Dengan asumsi "tidak ada satu bidang pun di dunia ini dapat lepas dari tulis-menulis" maka saya coba mengepakkan sayap kebinekaan dalam tulis-menulis ke berbagai ragam penulisan: sastra, ilmiah (termasuk pendidikan), jurnalistik, bisnis, religi, dan hukum. Saya menjadi generalis meskipun terlambat masuk ke dunia tulis-menulis.
Generalis di dunia tulis-menulis itu dapat Anda lakoni karena beberapa hal. Pertama, Anda tidak berlatar belakang pendidikan bahasa, sastra, atau ilmu komunikasi, tetapi Anda tertarik menulis sehingga tulisan Anda justru lebih "berwarna".Â
Kedua, Anda mencoba tidak hanya menulis fiksi, tetapi juga menulis nonfiksi.

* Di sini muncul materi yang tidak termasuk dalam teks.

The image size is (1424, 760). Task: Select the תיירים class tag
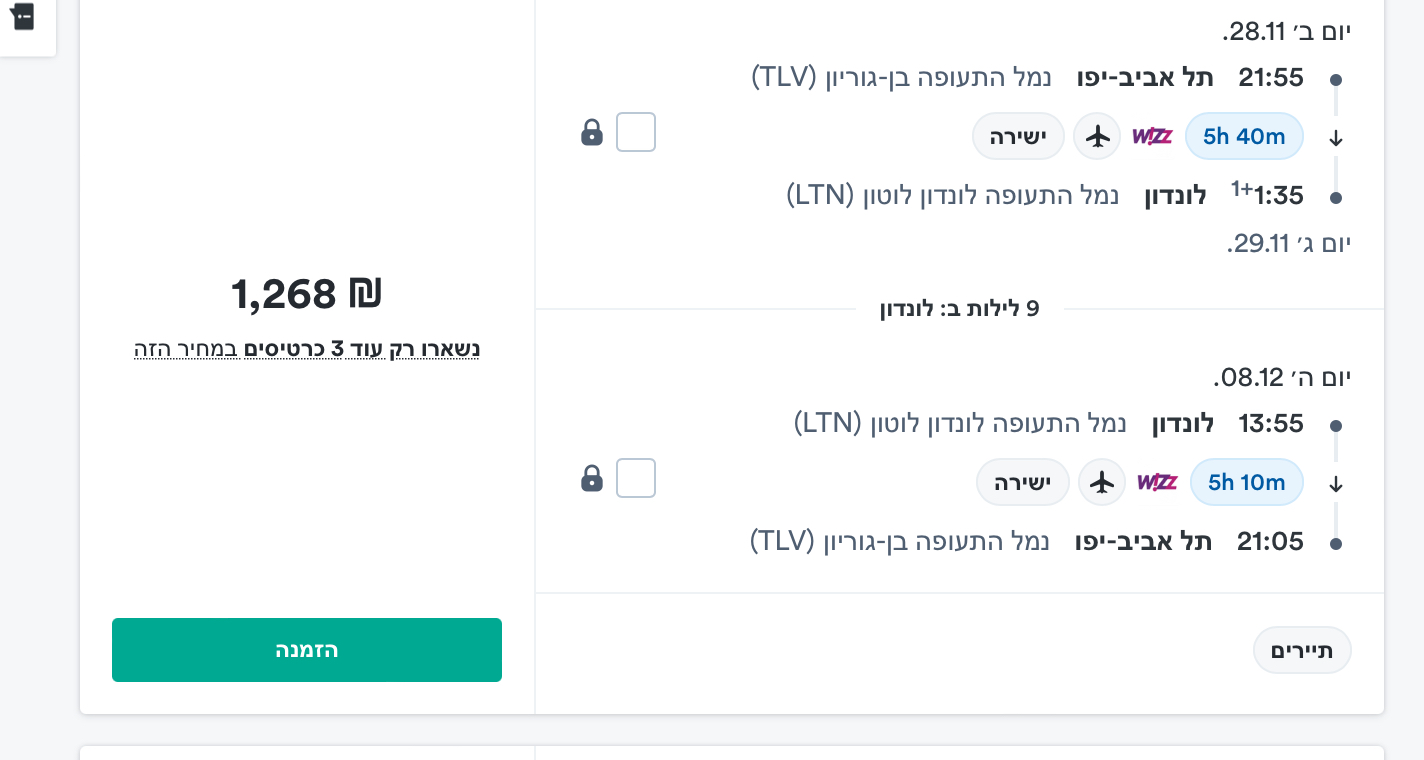(x=1302, y=650)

Anda tidak hanya dikenal sebagai sastrawan, tetapi juga akademisi dan peneliti yang piawai menyusun makalah atau monografi.
Ketiga, Anda tidak hanya menulis artikel untuk media massa atau menulis buku untuk dipublikasikan penerbit, tetapi Anda juga menulis untuk dunia bisnis, dunia ilmiah, dan dunia pendidikan seperti bahan ajar. Anda menjadikan tulisan sebagai komoditas.
Jadi, tidaklah masalah ketika seseorang baru sadar untuk menulis dalam usia sudah tidak lagi muda. Banyak yang ingin dilatih menulis pada usia melewati paruh baya. Apakah mungkin dilakukan? Saya menjawabnya mungkin. Sekian!